The martini olive colored chassis with pimento buckle highlights set the stage for a very sophisticated, yet simple, boot experience for testers with the Dalbello DRS 110. Much like a dry martini, the DRS 110 was not a thing of adornments and frills but rather one of substance, and those with an already-acquired taste for a straight-up performance boot found an immediate test favorite there.
Testers said the fit and skiing experience of the DRS 110 is elemental, possibly as in basic, or perhaps as in force-of-nature, because the DRS 110 is both straightforward and very powerful--and yet somehow it avoided feeling harsh in either fit or on-snow behavior. They say the fit is on target for a 98mm last--snug everywhere but without causing numbness or hot spots and with a touch of extra room-to-breathe in the toebox. They like the tall-enough cuff feel on the leg (it's not a lower-cuffed model, though one is available for short legs in the step-down 90-flex version) and they say it's just-soft-enough that they can move through the flex range in a supple, dynamic way that didn't lock up their joint chain or pitch them into the backseat.

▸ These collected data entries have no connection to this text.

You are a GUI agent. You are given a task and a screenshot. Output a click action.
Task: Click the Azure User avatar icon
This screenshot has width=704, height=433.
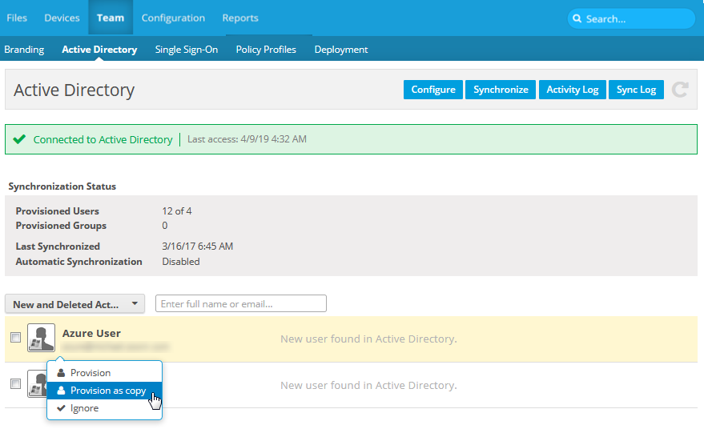coord(41,338)
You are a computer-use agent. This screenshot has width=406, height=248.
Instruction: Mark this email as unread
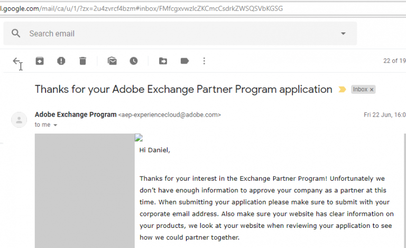pyautogui.click(x=112, y=61)

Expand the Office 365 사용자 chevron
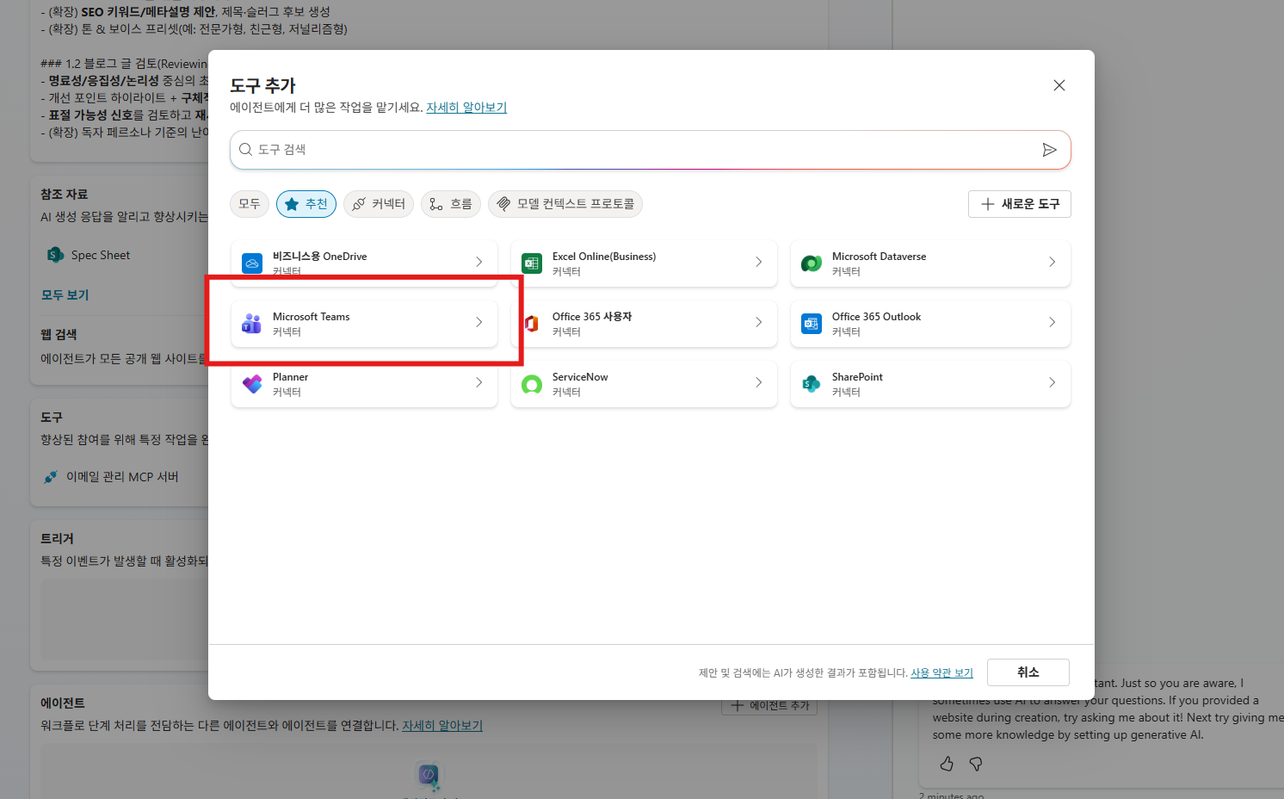(x=758, y=322)
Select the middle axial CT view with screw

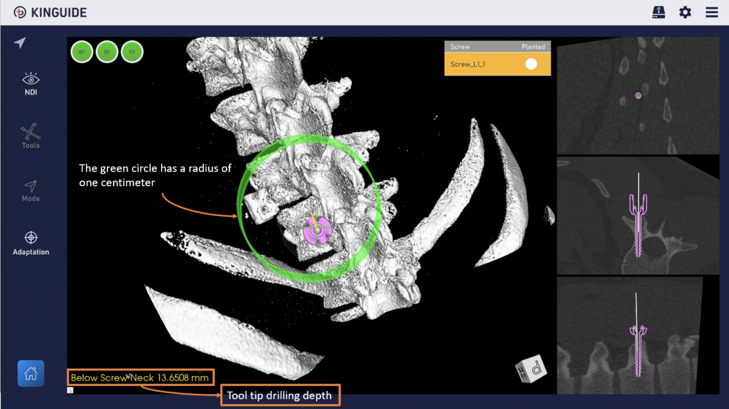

This is a go-everywhere boot that's supposed to stay on the groomed (on account of its solid sole), but just like our test team, it doesn't do what it's told. This is an all-mountain scalpel, testers said, and they praised how damp and compliant it felt hammering through variable terrain and thicker snow surfaces. True, its forte was driving a carving ski on smooth surfaces where it helped leave deeply scribed arcs in the spring corduroy, but testers said that it would appeal to technical skiers who aren't afraid to go venturing off-piste.
While they called it a classic four-buckle boot that's not for beginners, testers did think that it offered more bandwidth than expected for motivated intermediates looking to step up to a new level with their skiing. Just a touch softer than 110-flex and easy to get on, it was a convenient and well-mannered cross-mountain weapon they said. A lot of skiers are going to like this one, was a tester comment that we think summed things up quite well.